→ WHAT THE TASK REQUIRES
Go through the material below and count the lines with the string "pixels"; the number is the whole answer.

* * * *

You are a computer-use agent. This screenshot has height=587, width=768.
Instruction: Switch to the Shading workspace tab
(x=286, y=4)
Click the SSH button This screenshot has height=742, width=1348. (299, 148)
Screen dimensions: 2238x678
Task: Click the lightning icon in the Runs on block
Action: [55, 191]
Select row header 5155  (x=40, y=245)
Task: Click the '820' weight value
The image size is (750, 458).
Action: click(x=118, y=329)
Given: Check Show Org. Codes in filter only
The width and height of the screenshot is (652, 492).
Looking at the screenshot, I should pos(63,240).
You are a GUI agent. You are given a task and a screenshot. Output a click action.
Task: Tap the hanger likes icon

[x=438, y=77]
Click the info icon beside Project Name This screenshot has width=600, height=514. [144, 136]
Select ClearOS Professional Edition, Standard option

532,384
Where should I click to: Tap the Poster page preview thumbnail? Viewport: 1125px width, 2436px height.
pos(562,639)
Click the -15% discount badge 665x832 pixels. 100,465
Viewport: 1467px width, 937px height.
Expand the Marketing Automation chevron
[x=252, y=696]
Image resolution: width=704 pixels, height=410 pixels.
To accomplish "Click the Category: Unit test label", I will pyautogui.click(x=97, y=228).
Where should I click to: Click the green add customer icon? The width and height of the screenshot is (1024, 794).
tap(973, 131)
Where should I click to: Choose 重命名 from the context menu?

* * * *

→ WORKED SOLUTION
2